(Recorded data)
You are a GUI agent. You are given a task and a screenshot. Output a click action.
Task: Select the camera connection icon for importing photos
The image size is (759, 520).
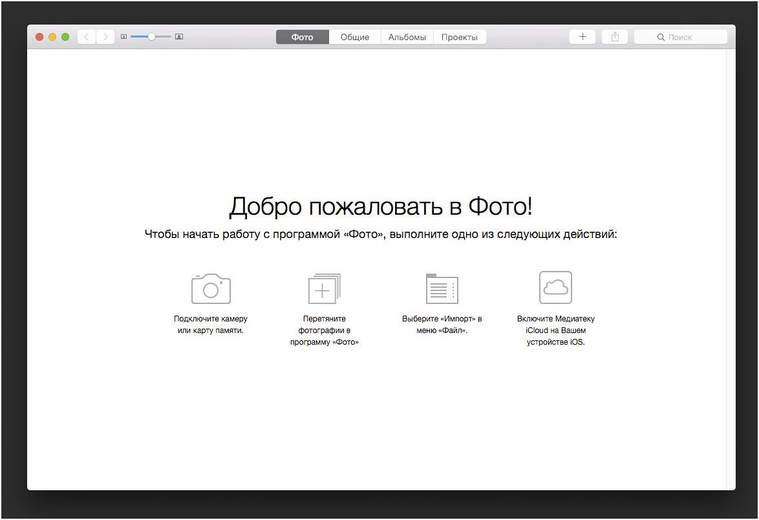210,288
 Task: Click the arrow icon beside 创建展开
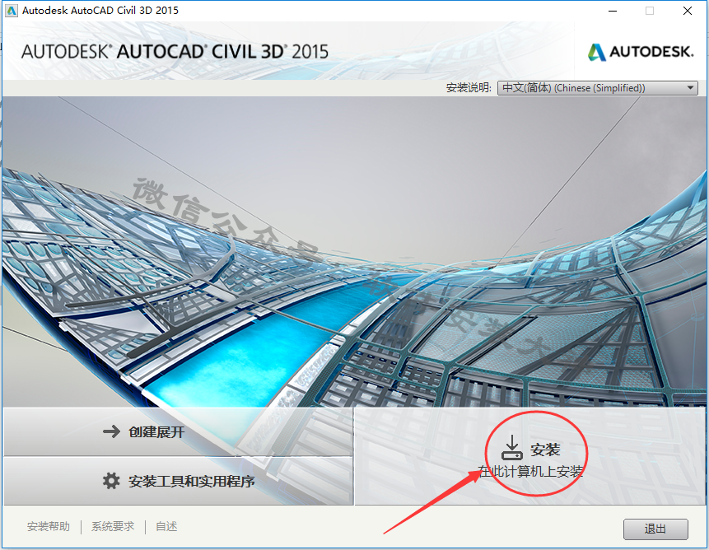click(111, 432)
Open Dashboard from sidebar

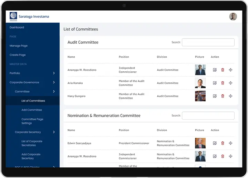point(17,27)
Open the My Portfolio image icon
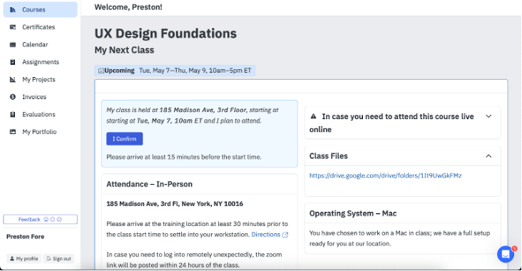Screen dimensions: 522x271 [13, 132]
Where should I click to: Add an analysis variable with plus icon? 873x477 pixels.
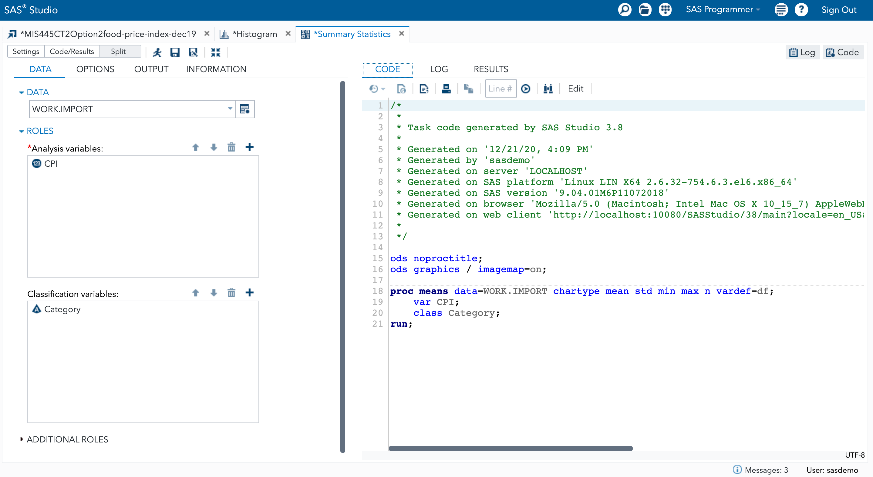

EXERCISE OBJECTIVE |
Please swap "Open" for "Launch" in the records, starting at the line that has "Task: Click the arrow icon beside 创建展开" and continuing through the end of the records, and return those lines without the pictures.

RESULT |
 Task: Click the arrow icon beside 创建展开
click(111, 432)
Launch Dashboard from sidebar

point(17,27)
Launch the My Portfolio image icon
Screen dimensions: 522x271 [13, 132]
Where should I click to: Add an analysis variable with plus icon? 873x477 pixels.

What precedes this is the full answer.